Henry squatted down and began beating upon the undergrowth with the flat blade of his parang. "They already on you," he said nonchalantly.

"Where?" asked Amanda with some alarm, picking gingerly at her clothing. Then she saw the blood running down Jalong's leg. A quick search of her own person revealed several of the fat brown critters hanging like slimy ornaments from her terribly white calves and thighs and a cozy thick pair nestled against her stomach. Drake, who had attracted even more of the little suckers -- one hardy fellow managing to squeeze its way through a boot eyelet for a hot meal in the hollow of his ankle -- took pictures of this first close encounter with Borneo's wildlife. Neither he nor Amanda had felt a thing. Henry taught them how to scrape the parasites from their skins with the edges of their knives. Obviously, no one was going to be permitted to cross this forbidden territory without shedding some blood -- an involuntary offering to the great forest itself -- and an activity, loathsome at first, then merely irritating, that promptly became a regular habit of their day, thoughtless as brushing their teeth.

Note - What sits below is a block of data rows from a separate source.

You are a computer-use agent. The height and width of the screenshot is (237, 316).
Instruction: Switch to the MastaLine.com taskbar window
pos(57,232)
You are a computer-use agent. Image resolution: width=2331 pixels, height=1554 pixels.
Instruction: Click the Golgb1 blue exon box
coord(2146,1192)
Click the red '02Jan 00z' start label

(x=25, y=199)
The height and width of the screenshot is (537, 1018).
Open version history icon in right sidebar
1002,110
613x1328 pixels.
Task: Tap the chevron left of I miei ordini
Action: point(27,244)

After everyone was rubbed down with tobacco juice (a trekker's tip provided by Henry, juice by an energetically chewing Jalong), rebuttoned, rebloused, and generally refreshed, they descended the ridge down a narrow winding trail into the submerged blue-green world of perpetual jungle twilight. The air was muggy enough to float in. In less than an hour the astonishing array of tropical life-forms, the knitted texture of an organic art, was reduced to the numbing reiteration of your own plodding feet, the complex orchestration of animal and insect sound condensed to the chuffing of your own breath in your own sea-throbbing ear. They tripped; they fell; they got up and struggled on without complaint -- talking used up too much precious energy. Their bodies began to collect an impressive assortment of cuts, bites, stings, and scrapes. Their faces, as if coated in a protective layer of oil, were always slick with sweat, Amanda's hair in sodden ringlets to her chin. They crossed a rickety bridge of vine and bamboo, a fast tributary foaming yellow and brown beneath their tighrwire steps. They waded through turgid streams of warm tea-colored water and crept down log trails slippery with moss. They floundered in mud thick as chocolate frosting, pungent as an open latrine, and then burst through the forest wall into an extraordinary clearing alive with light, simple strands of grass standing up like spun rarities ignited from within, and farther on an abandoned village, huts and barns long collapsed, only the gray bleached roofs left sitting flush on the overgrown ground, sprigs of fresh green sprouting here and there like ribbons on a dull suit. They came upon a flower in the middle of the wood, a massive scarlet eruption almost a meter in diameter, as if the forest floor had been incised and deliberately peeled back, exposing a raw ugly wound speckled with white poxlike scars and reeking of old meat. Buzzing flies of monstrous proportions clung to this flesh with an addict's avidity.